检测DPW-PG47基因和PMI基因拷贝数的具体方法如下:
步骤11、分别取转入OsAmylase核苷酸序列的水稻植株和野生型水稻植株的叶片各100mg,分别在研钵中用液氮研成匀浆,每个样品取3个重复;
步骤12、使用Qiagen的DNeasy Plant Mini Kit提取上述样品的基因组DNA,具体方法参考其产品说明书;
步骤13、用NanoDrop2000(Thermo Scientific)测定上述样品的基因组DNA浓度;
步骤14、调整上述样品的基因组DNA浓度至同一浓度值,所述浓度值的范围为80-100ng/μl;
步骤15、采用Taqman探针荧光定量PCR方法鉴定样品的拷贝数,以经过鉴定已知拷贝数的样品作为标准品,以野生型水稻植株的样品作为对照,每个样品3个重复,取其平均值;荧光定量PCR引物和探针序列分别是:
以下引物和探针用来检测DPW-PG47基因序列:
引物1(DF):TCCTCCGTGTCACGTCAGG如序列表中SEQ ID NO:12所示;
引物2(DR):ATCCTCTAGAGTCGACCTGCAGG如序列表中SEQ IDNO:13所示;
探针1(DP):TCACCTCTCCTAGGAGCTGGTTCGAACTG如序列表中SEQ ID NO:14所示;
以下引物和探针用来检测PMI基因序列:
引物3(PF):GTATGGAAAATCCGTCCAGCC如序列表中SEQ ID NO:15所示;
引物4(PR):TGAACTGCTTTTCGGATGTGC如序列表中SEQ ID NO:16所示;
探针2(PP):CGATGGCCGAGCTGTGGATGG如序列表中SEQ ID NO:17所示;
PCR反应体系为:
所述50×引物/探针混合物包含1mM浓度的每种引物各45μl,100μM浓度的探针50μl和860μl1×TE缓冲液,并且在4℃,贮藏在琥珀试管中。
PCR反应条件为:
利用SDS2.3软件(Applied Biosystems)分析数据。
实验结果表明,gDPW片段、PG47:OsAmylase:In2片段、Ubi:PAT:Nos片段、Ubi:PMI:Nos片段均己整合到所检测的水稻植株的染色体组中,而且转入OsAmylase核苷酸序列的水稻植株获得了具有单拷贝的转入OsAmylase核苷酸序列的水稻植株。
第四实施例、分析转基因水稻植株
针对植株整体形态对第三实施例中的具有单拷贝的所述转入OsAmylase核苷酸序列的水稻植株(T0)28株加以评估,针对花药和花粉进行分析。除了雄性生育力的程度之外,在所述转入OsAmylase核苷酸序列的水稻植株和野生型水稻对照植株之间没有观察到其它形态不同。结果表明:具有单拷贝的所述转入OsAmylase核苷酸序列的水稻植株(T0)均为部分雄性不育(50%),所有植株(100%)的花粉均有一半(50%)不能被染成蓝黑色(图3,50%正常的花粉染色)。而野生型玉米对照植株则是完全雄性可育的(图3,正常花粉染色)。由部分雄性不育(50%)的所述转入OsAmylase核苷酸序列的水稻植株获得T1代种子,播种后长成T1代植株,所有部分雄性不育(50%)的所述转入OsAmylase核苷酸序列的T1代水稻植株的花粉仍有一半花粉没有育性(图4)。
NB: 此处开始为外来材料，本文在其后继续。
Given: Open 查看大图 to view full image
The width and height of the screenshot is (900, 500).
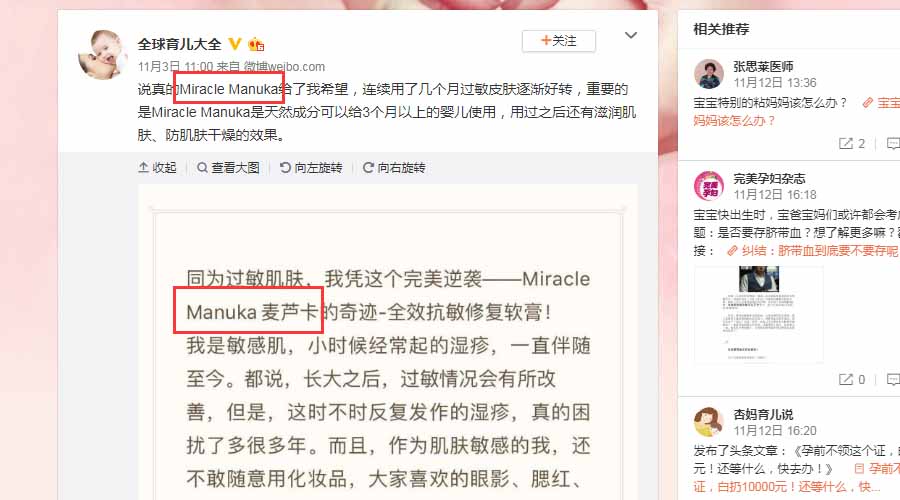Looking at the screenshot, I should [x=228, y=168].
由此证明OsAmylase基因能够降解花粉粒中的淀粉,造成水稻转基因花粉不育,有效阻止转基因作物通过花粉将转基因元件传播给其他野生作物品种。
综上所述,本发明影响雄性生育力的蛋白质OsAmylase为首次分离自中国水稻品种日本晴的α-淀粉酶,并且能够降解花粉粒中的淀粉,造成水稻转基因花粉不育,准确性高,有效阻止转基因作物通过花粉将转基因元件传播给其他野生作物品种;可用于保持雄性不育植株的纯合隐性状态;同时省去了杂交制种过程中去雄的步骤,减小了劳动力的投入和对产量的影响,具有较大的成本效益。
最后所应说明的是,以上实施例仅用以说明本发明的技术方案而非限制,尽管参照较佳实施例对本发明进行了详细说明,本领域的普通技术人员应当理解,可以对本发明的技术方案进行修改或者等同替换,而不脱离本发明技术方案的精神和范围。